__Prompt__. Only the lines that hold "icon" should be in the answer, each copied from the data below.

BEGIN The records

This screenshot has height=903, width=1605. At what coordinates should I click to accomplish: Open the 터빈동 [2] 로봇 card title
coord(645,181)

END The records
BEGIN The records

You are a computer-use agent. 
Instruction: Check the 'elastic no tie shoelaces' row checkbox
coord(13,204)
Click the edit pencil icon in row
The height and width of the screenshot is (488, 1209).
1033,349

END The records
BEGIN The records

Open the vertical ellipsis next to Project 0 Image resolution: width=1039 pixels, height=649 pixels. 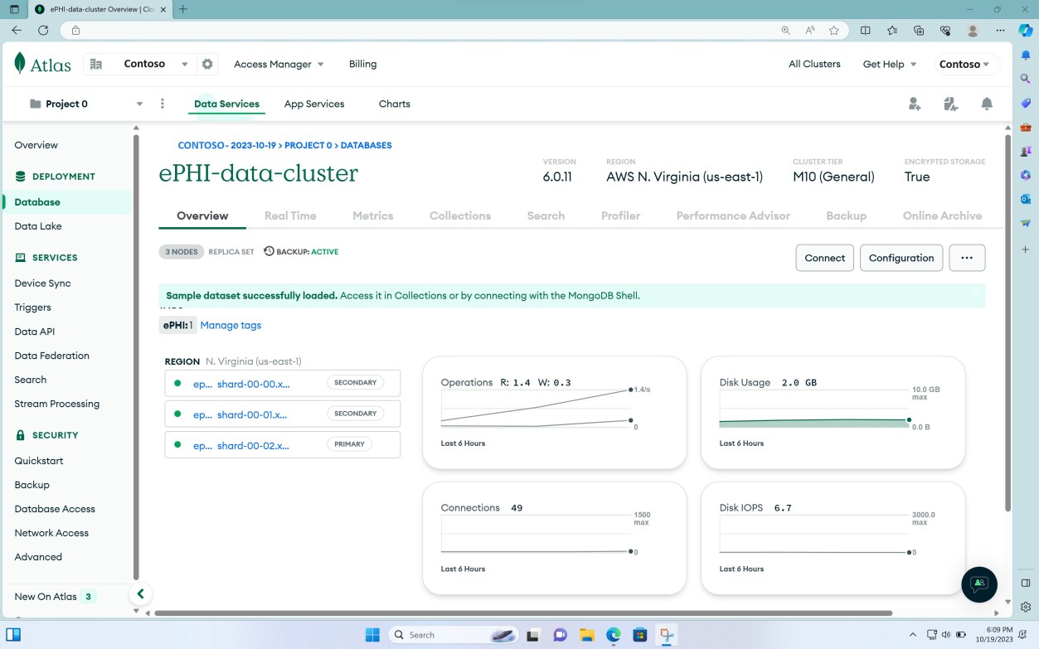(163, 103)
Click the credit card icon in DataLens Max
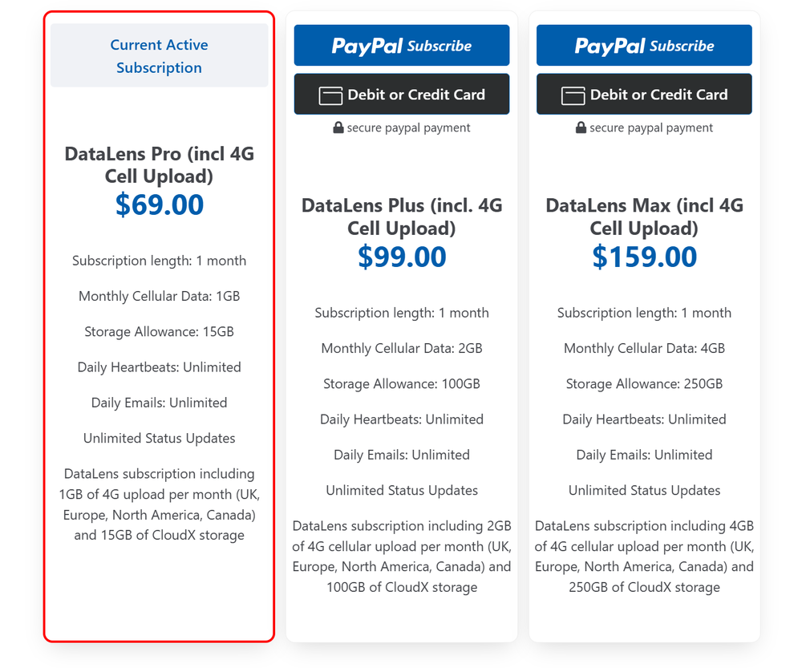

END The records

__Answer section__.
Click the edit pencil icon in row
Click the credit card icon in DataLens Max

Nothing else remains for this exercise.